Thursday, July 2, 2009

Thursday 2 July 2009

Today we move into a section on Eternal Life in "Who Will be Loved" by William Willimon. This is a longer selection as a story is used to make his point.

It is this miraculous, gifted quality of salvation that is lacking in popular pagan views of death and the afterlife. Most people I know believe in the "immortality of the soul" - there is in a divine spark that goes on and on even after our physical death. That's Plato, not Paul. Greeks like Plato taught that human beings possess an immortal, imperishable "soul" that goes on, in some shadowy sense, beyond the ravages of physical death.
"I believe that my daughter has now become the rain, the wind moving in the trees, the stars that shine at night," said a woman to me after her daughter died of leukemia. I'm sure that her notion of immortality was comforting to the grieving mother. And yet, I feared that it would ultimately turn out to be false comfort. First, it seemed to me a sad denial of the horror and the tragedy of a young woman's death. Wind moving through the trees is small potatoes compared with a living, breathing, loving, adorable person. Paul said that death is hated, the "final enemy" (1 Corinthians 15:26), and I believe him right. Second, wind moving through the trees is leftover small change compared with the treasure of a distinct, embodied personality whom we have known and loved, loved not so much for her general humanity, but loved personally in her delightful particularity. I feared that this grieving mother was settling for too little. But mine is a point of view prejudiced by Christian salvation.
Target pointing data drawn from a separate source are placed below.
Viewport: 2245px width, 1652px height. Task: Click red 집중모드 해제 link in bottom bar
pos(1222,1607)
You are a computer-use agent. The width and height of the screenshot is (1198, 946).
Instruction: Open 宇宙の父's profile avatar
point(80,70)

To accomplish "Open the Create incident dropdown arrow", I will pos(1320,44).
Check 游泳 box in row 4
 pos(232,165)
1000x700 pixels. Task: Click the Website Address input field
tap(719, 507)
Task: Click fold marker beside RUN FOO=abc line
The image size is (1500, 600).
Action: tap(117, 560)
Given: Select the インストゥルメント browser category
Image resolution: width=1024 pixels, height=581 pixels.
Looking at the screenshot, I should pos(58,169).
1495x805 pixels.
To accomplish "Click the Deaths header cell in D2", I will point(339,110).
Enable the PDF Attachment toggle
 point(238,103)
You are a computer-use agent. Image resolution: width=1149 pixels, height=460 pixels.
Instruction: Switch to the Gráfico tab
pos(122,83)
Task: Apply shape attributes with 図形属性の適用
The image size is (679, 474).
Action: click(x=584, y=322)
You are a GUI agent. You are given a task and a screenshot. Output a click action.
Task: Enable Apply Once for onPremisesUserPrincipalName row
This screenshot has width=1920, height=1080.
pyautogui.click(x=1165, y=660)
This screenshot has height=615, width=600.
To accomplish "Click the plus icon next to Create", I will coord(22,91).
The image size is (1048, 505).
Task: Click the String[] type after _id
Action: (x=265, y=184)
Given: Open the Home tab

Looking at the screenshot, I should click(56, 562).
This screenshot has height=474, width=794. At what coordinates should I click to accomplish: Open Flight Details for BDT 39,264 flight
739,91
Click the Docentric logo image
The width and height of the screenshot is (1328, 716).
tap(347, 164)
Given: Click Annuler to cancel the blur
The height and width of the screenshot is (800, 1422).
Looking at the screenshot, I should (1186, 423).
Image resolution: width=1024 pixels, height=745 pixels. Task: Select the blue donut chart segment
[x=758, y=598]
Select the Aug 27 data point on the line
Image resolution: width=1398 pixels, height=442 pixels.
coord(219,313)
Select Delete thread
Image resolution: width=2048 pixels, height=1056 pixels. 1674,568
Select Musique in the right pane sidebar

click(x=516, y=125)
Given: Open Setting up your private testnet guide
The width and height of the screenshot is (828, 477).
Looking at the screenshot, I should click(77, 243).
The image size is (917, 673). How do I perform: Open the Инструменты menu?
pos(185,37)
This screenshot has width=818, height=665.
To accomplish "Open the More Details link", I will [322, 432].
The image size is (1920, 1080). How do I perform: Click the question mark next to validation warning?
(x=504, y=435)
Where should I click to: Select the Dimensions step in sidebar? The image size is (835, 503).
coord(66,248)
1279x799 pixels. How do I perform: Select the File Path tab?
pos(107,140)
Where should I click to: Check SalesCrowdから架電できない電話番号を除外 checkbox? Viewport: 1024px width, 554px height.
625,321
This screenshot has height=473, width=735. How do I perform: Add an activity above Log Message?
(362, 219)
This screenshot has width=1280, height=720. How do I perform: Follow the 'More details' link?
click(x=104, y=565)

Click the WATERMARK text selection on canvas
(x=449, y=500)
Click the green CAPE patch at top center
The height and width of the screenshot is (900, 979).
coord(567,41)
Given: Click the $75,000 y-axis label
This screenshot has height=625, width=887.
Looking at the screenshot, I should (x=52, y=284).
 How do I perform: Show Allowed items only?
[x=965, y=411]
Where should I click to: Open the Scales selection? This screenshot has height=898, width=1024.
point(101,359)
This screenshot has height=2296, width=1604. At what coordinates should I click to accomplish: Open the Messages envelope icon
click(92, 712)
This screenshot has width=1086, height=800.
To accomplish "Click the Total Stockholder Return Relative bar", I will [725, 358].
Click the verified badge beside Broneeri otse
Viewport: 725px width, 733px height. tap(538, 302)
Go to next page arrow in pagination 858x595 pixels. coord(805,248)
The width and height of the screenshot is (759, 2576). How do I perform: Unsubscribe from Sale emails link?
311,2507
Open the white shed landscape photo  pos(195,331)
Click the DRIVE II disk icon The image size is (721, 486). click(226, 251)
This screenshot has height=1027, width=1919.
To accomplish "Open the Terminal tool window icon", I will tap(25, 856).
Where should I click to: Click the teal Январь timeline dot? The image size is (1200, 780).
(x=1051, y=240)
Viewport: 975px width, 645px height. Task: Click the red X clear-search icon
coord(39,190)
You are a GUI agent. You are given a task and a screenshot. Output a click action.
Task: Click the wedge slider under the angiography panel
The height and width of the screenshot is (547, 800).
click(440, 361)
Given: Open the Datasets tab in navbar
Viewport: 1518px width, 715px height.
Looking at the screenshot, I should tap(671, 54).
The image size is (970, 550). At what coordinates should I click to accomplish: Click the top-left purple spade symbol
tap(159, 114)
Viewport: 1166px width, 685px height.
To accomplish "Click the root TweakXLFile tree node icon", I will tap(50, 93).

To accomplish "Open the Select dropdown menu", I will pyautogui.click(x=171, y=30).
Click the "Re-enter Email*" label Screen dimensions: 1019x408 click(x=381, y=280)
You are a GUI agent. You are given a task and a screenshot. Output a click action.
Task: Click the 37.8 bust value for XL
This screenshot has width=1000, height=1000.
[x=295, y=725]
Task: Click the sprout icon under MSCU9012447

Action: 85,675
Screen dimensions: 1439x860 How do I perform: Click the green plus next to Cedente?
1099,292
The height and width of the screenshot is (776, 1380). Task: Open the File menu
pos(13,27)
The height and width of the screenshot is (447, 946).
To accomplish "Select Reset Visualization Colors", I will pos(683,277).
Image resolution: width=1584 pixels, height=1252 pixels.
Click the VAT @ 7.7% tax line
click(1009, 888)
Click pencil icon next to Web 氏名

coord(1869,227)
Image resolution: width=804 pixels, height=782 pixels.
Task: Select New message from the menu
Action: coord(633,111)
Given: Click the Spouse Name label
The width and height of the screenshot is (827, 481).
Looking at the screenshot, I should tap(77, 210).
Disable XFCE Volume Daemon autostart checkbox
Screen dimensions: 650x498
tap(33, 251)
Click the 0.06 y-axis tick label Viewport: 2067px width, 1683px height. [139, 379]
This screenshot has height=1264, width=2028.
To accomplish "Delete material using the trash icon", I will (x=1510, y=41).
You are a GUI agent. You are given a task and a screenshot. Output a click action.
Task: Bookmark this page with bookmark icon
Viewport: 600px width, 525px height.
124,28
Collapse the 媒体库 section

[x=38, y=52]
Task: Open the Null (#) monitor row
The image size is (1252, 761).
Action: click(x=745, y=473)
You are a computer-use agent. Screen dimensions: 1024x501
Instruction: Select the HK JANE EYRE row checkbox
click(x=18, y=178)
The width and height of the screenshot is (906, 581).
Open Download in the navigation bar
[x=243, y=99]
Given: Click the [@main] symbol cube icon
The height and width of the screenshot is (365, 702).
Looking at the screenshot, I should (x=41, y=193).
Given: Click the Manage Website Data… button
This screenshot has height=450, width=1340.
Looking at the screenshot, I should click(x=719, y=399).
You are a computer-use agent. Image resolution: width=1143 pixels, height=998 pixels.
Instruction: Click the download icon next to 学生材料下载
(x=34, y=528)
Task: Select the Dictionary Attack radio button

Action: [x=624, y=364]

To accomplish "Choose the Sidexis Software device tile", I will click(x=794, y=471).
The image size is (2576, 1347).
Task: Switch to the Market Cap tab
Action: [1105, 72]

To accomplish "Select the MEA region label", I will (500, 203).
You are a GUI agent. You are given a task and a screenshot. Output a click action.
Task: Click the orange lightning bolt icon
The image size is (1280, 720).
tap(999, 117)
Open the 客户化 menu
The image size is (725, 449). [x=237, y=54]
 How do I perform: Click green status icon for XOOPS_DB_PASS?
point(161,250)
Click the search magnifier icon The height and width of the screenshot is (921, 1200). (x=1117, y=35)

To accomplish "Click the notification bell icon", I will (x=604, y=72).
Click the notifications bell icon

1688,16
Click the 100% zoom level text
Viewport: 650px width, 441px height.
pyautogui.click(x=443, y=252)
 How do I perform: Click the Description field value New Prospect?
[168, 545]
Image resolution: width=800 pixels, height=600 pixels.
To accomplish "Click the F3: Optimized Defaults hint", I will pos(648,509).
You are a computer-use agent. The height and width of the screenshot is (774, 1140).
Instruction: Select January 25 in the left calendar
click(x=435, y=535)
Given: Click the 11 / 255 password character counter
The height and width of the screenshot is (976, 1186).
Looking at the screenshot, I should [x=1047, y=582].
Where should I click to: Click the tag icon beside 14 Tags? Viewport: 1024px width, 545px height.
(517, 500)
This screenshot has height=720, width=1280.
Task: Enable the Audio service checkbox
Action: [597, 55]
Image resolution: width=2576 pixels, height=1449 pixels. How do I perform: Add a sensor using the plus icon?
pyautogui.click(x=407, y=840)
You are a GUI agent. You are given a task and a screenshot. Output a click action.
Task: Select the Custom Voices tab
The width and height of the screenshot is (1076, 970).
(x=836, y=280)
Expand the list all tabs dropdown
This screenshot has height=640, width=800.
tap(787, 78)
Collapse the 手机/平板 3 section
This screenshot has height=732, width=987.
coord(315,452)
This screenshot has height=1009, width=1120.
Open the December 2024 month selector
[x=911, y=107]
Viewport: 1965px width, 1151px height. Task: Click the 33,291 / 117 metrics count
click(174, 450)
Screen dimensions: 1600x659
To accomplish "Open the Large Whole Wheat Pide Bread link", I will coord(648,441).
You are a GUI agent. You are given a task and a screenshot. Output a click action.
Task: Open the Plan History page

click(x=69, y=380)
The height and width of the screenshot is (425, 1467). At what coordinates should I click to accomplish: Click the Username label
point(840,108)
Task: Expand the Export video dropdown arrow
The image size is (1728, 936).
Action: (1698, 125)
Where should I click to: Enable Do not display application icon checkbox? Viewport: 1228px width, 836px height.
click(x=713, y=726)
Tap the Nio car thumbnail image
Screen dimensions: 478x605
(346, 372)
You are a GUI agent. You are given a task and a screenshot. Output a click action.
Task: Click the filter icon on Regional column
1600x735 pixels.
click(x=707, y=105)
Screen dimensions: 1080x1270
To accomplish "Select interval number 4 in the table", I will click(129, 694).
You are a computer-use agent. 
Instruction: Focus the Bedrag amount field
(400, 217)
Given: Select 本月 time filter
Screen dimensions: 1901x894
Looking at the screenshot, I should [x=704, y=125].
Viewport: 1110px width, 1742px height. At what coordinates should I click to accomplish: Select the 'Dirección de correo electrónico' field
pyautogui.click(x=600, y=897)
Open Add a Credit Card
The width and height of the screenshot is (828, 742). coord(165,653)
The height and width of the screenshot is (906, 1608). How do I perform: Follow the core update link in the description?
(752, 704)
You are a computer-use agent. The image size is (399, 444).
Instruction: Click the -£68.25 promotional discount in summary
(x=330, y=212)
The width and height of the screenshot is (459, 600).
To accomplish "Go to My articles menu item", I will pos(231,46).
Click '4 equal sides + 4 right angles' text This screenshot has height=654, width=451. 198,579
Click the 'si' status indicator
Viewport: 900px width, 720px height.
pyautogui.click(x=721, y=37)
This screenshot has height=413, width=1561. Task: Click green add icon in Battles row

We will hear in the days to come what else Willimon has to say about this. For now, I know that this is a topic that causes a bit of conflict among us. It is not easy to have a loved one die. It is dreadfully painful and it becomes difficult to move ahead in life when we have lost the companionship of one so close. I know that it is that "delightful particularity" that keeps someone present and in mind as I move through the stages of grief and continue on my way as a follower of Jesus. If this was a blog that was responsive, I would imagine that comments would run wild in regard to this aspect of how some see death and immortality. Alas, we are each left to consider this by ourselves or how ever we choose to walk through a dialogue about death with others. To be quite frank, I like Willimon's comments about how insufficient and inadequate he finds this woman's comments. For me, don't give me wind. It cannot be the powerful presence of, let's say, my mother. It is her living presence with me and her way of looking at me and her way of calling my name and her way of kissing me and her way of being at the other end of the phone or just a trip up I-71 that cannot be contained in wind or the rain. I hold the memory of her in my heart. She is dead and gone - as I one day will be. So now - along the way - I live within the promise of being beloved of God who has given me such gifts as my mother so that as I continue along the way, her "delightful particularity" continues to spark a smile and a tear and fond memories.

Connection: Beloved of God, be free to walk forward into this day and be grasped by all the real life people who have been and still are helping to shape you and love you and call forth your loving response to them.

When you love us, O God, it is complete and everlasting. When we love others, there are times when the sadness surrounding their loss can bring about such grief that we cannot let go and trust that they are at peace and we will be also. Help us to remember the importance of the presence of those around us so that our days will be filled with more and more real-life particulars that remind us of the gifts of your creation available to us in our companions on this journey through life. Amen.